Currently I'm trying to copy a complex nested tibble
from R to Python using the rpy2
package. Since Python does not handle nested data very well, I'm splitting my data in two parts (meta data and several time series) and convert the time series data into an 3D array within R. So far so good, but as you can see here R handles the dimensions within the array different from Python. I was hoping that rpy2
would transform the dimension by itself, but as you can see in my MWE this is not the case:
import rpy2.robjects as ro
import numpy as np
from rpy2.robjects import numpy2ri
from rpy2.robjects import default_converter
from rpy2.robjects.conversion import localconverter
ro.r(
"""
f <- function() {
data1 <- c(
1, 2, 3, 4,
5, 6, 7, 8,
9, 10, 11, 12
)
data2 <- c(
10, 20, 30, 40,
50, 60, 70, 80,
90, 100, 110, 120
)
result <- array(
c(data1, data2),
dim = c(4, 3, 2)
)
print(result)
print(dim(result))
return(result)
}
"""
)
r_f = ro.globalenv["f"]
v_np = r_f()
print(type(v_np))
print("###################################")
with localconverter(default_converter numpy2ri.converter) as cv:
np_data_measurment = ro.conversion.rpy2py(v_np)
print(np_data_measurment)
print(type(np_data_measurment))
print(np_data_measurment.shape)
print("###################################")
np_good = np.array(
[
[
[1, 5, 9],
[2, 6, 10],
[3, 7, 11],
[4, 8, 12]],
[
[10, 50, 90],
[20, 60, 100],
[30, 70, 110],
[40, 80, 120]],
]
)
print(np_good)
print(type(np_good))
print(np_good.shape)
print("###################################")
print(np_data_measurment.reshape(2, 4, 3, order='F'))
results in this: , , 1
[,1] [,2] [,3]
[1,] 1 5 9
[2,] 2 6 10
[3,] 3 7 11
[4,] 4 8 12
, , 2
[,1] [,2] [,3]
[1,] 10 50 90
[2,] 20 60 100
[3,] 30 70 110
[4,] 40 80 120
[1] 4 3 2
<class 'rpy2.robjects.vectors.FloatArray'>
###################################
[[[ 1. 10.]
[ 5. 50.]
[ 9. 90.]]
[[ 2. 20.]
[ 6. 60.]
[ 10. 100.]]
[[ 3. 30.]
[ 7. 70.]
[ 11. 110.]]
[[ 4. 40.]
[ 8. 80.]
[ 12. 120.]]]
<class 'numpy.ndarray'>
(4, 3, 2)
###################################
[[[ 1 5 9]
[ 2 6 10]
[ 3 7 11]
[ 4 8 12]]
[[ 10 50 90]
[ 20 60 100]
[ 30 70 110]
[ 40 80 120]]]
<class 'numpy.ndarray'>
(2, 4, 3)
###################################
[[[ 1. 9. 50.]
[ 3. 11. 70.]
[ 5. 10. 90.]
[ 7. 30. 110.]]
[[ 2. 10. 60.]
[ 4. 12. 80.]
[ 6. 20. 100.]
[ 8. 40. 120.]]]
(base)
Now I am looking for a way to translate my data from R to Python in a way that keeps the dimesionality of the R-array. As you can see I also included an example as to how the ordering should look like np_good
and tried to reshape the bad one (but I would prefer for a rpy2 way of reshaping the data).
Do you have any idea, maybe a custom converter, as to how one can copy 3D arrays from R to Python while keeping the dimensions intact?

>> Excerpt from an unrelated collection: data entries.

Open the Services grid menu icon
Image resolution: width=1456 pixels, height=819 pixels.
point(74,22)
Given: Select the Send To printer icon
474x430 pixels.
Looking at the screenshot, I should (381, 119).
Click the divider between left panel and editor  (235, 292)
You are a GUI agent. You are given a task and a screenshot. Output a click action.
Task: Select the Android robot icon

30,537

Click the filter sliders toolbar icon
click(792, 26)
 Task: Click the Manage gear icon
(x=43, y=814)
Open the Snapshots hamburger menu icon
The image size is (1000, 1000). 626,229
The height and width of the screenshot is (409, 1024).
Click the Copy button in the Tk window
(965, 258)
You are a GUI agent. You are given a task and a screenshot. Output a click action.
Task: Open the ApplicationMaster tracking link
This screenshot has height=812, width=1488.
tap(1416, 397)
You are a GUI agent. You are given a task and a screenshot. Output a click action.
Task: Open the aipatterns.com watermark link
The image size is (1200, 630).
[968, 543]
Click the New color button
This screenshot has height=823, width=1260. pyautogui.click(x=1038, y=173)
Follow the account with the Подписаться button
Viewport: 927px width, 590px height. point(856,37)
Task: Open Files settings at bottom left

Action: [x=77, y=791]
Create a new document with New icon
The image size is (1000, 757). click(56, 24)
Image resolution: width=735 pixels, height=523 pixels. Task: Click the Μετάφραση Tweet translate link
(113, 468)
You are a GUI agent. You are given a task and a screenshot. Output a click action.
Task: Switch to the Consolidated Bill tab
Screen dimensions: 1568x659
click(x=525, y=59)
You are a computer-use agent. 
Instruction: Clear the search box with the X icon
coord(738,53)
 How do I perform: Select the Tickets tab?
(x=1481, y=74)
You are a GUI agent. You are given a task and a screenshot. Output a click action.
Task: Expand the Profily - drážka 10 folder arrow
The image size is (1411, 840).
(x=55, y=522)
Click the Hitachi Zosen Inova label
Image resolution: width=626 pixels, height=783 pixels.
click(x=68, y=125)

CodePudding user response:
What this boils down to IMO is how R and (C-based) numpy arrays are laid out in memory: R - column first, numpy - row first.
A simple solution is to transpose your numpy array:
np_data_measurment.transpose((2,1,0))
This will give you the same display as R.
array([[[ 1., 2., 3., 4.],
[ 5., 6., 7., 8.],
[ 9., 10., 11., 12.]],
[[ 10., 20., 30., 40.],
[ 50., 60., 70., 80.],
[ 90., 100., 110., 120.]]])
As long as you are not putting this transposed array back into R, you will be fine. (You need to retranspose if you are doing so.)